AIM OF THE EXERCISE: This exercise calls for every line of the data below with the string "translate" in it.

*** SOURCE DATA Section Begins ***

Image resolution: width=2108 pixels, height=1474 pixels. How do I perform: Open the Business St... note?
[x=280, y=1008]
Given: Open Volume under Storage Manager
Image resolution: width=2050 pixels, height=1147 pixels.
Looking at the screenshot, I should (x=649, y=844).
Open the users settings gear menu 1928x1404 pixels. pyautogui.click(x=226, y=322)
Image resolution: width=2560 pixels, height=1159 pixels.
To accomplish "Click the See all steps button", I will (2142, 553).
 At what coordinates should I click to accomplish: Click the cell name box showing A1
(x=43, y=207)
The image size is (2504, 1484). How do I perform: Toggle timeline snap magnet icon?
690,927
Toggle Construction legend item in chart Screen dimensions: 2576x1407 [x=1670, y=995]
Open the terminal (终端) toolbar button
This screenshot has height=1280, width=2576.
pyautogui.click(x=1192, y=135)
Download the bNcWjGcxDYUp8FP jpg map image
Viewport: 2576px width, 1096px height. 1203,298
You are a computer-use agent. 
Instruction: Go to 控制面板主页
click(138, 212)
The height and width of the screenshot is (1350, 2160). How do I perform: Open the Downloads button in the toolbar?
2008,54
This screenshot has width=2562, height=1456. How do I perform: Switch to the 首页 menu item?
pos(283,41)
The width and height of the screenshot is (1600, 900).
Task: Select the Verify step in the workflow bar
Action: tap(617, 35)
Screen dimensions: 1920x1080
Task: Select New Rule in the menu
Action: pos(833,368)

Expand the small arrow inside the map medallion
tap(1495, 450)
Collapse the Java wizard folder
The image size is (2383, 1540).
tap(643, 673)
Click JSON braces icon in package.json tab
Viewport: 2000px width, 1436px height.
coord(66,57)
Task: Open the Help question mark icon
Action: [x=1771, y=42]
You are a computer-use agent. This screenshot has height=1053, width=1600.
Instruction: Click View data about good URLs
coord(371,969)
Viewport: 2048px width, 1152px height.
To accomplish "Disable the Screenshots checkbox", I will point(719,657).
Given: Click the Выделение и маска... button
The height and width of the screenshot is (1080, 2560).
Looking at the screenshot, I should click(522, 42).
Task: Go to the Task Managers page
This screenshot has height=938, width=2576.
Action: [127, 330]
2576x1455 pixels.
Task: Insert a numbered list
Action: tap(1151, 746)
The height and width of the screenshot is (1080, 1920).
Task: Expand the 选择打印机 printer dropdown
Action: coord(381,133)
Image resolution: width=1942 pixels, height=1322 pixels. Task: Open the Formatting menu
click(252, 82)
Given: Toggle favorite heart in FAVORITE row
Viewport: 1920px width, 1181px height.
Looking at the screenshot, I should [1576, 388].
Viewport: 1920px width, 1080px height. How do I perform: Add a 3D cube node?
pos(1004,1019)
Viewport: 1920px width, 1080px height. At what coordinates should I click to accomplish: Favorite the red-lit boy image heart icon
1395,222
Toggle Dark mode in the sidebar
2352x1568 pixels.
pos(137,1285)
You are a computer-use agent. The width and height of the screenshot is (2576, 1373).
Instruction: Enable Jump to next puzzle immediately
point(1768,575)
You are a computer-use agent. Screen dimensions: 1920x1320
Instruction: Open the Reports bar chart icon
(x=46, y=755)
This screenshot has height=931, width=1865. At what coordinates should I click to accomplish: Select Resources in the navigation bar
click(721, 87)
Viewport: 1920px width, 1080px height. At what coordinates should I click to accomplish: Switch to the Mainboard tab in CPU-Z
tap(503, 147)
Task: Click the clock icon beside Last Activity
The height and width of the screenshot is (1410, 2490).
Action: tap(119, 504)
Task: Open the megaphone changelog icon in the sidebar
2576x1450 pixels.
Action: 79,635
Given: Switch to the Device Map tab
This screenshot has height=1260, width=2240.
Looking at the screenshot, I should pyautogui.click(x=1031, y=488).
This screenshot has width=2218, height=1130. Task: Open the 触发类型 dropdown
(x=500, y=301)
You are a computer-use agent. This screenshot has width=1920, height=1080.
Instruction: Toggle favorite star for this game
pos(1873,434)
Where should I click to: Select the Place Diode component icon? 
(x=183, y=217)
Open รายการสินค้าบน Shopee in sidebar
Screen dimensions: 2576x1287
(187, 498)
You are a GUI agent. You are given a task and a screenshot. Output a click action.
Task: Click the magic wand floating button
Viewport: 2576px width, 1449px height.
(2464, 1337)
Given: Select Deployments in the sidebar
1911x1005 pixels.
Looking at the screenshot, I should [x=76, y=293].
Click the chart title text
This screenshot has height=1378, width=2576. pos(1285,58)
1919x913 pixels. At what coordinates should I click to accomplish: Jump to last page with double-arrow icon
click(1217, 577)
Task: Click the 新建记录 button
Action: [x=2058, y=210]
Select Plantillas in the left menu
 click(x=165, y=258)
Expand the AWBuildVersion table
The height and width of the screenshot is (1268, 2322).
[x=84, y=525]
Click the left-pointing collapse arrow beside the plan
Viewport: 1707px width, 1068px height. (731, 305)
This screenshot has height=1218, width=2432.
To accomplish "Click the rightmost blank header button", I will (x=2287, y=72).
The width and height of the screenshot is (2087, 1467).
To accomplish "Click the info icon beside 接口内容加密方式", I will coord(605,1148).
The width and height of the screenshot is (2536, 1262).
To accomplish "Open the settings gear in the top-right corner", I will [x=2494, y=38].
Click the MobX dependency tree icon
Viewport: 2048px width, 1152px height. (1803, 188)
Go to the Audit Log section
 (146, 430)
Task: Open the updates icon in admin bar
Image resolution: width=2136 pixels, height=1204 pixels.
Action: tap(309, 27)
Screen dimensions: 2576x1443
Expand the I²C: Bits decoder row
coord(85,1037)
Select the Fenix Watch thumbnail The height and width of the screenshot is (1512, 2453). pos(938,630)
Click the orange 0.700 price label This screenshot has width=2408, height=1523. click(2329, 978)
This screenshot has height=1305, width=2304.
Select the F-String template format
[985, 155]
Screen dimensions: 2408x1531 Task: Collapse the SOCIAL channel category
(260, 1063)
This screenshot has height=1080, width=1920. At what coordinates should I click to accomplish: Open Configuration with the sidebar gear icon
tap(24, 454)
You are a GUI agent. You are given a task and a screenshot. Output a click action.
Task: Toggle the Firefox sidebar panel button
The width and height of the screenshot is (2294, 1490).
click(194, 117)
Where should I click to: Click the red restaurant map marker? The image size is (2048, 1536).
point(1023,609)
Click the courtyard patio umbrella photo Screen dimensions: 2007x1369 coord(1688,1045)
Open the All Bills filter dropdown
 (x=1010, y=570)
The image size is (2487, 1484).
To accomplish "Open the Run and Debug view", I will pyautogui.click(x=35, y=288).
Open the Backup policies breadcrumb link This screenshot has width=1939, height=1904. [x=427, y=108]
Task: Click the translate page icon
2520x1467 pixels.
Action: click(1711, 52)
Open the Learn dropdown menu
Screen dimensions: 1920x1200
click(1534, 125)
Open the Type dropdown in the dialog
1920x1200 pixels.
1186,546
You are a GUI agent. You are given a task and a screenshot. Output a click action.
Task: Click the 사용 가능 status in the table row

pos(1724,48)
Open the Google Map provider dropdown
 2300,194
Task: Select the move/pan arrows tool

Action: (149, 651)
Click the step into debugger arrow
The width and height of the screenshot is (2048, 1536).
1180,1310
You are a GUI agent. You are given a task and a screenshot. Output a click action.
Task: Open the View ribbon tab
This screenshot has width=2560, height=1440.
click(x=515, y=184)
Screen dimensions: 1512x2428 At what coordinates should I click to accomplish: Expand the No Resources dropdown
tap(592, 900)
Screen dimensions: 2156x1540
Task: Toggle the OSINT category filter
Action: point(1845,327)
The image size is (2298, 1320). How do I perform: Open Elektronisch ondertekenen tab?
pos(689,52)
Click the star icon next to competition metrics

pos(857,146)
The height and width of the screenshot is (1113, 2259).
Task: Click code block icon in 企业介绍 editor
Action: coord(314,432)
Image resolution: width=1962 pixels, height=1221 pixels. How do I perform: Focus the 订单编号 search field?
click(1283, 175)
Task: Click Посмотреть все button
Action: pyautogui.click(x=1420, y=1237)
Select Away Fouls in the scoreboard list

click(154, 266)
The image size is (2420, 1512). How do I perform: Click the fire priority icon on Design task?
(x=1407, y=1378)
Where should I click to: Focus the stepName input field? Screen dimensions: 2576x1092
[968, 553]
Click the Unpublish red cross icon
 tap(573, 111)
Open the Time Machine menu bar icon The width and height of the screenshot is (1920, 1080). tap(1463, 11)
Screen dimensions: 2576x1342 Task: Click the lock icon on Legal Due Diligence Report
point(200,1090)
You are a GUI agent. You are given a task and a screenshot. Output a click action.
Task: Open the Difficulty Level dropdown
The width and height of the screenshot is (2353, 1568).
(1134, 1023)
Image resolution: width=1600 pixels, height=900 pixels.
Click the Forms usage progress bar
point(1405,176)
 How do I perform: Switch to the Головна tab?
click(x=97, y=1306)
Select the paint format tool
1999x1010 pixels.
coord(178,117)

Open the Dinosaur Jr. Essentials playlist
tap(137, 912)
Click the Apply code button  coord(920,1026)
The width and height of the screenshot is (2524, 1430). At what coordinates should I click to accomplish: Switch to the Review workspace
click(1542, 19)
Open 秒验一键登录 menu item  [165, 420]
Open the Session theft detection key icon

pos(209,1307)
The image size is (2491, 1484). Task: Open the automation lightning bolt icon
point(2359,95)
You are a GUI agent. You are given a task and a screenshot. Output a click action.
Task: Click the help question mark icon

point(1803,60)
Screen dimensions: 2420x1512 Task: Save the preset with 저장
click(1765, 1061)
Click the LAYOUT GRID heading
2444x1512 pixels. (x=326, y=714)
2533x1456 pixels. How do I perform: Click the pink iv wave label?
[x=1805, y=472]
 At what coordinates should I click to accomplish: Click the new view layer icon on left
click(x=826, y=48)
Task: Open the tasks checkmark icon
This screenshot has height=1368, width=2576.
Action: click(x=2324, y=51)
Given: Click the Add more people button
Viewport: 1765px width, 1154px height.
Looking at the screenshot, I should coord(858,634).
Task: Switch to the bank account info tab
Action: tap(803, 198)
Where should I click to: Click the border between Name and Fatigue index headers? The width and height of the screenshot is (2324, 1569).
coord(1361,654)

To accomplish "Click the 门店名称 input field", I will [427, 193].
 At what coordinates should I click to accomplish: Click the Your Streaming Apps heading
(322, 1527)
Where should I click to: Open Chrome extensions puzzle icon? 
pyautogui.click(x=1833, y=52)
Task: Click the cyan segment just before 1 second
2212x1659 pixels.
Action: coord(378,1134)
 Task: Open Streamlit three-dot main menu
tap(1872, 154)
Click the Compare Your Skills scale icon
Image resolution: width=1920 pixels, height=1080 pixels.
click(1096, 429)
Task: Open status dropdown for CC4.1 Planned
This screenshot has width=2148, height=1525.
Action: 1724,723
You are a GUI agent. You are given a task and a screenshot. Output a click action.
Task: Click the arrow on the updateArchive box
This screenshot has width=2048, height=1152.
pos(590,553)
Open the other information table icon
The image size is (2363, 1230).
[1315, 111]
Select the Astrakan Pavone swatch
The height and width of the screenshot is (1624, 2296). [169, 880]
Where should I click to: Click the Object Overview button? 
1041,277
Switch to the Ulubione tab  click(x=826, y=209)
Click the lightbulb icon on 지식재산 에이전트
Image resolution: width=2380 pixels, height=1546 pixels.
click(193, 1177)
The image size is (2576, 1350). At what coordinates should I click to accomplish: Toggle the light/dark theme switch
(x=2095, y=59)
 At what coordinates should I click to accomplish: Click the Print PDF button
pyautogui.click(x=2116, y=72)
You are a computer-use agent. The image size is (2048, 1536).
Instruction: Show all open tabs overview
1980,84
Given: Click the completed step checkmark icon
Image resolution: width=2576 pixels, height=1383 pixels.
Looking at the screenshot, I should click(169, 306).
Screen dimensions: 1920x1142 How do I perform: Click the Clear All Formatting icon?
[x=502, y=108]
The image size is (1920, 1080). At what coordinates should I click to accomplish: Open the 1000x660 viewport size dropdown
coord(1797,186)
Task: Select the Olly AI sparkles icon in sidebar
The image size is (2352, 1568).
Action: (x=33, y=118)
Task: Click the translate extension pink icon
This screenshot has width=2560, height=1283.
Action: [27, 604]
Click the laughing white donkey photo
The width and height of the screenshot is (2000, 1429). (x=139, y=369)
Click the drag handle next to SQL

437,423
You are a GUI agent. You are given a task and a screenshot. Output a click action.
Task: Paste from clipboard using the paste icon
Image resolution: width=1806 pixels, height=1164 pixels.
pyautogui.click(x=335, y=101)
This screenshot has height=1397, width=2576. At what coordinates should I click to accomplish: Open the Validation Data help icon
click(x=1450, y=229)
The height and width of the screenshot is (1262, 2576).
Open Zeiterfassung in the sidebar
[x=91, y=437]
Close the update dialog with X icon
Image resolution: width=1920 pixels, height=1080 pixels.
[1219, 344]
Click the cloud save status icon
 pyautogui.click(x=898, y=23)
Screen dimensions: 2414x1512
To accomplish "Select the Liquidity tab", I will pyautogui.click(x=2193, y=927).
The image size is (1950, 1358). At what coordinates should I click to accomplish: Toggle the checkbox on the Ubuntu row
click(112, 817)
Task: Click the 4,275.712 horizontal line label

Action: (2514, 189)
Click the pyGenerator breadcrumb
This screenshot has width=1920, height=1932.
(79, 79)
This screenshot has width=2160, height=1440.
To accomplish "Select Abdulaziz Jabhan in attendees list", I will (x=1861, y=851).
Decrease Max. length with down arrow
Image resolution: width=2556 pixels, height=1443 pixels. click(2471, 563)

*** SOURCE DATA Section Ends ***

RESULT OF THE TASK:
Task: Click the translate page icon
Task: Click the translate extension pink icon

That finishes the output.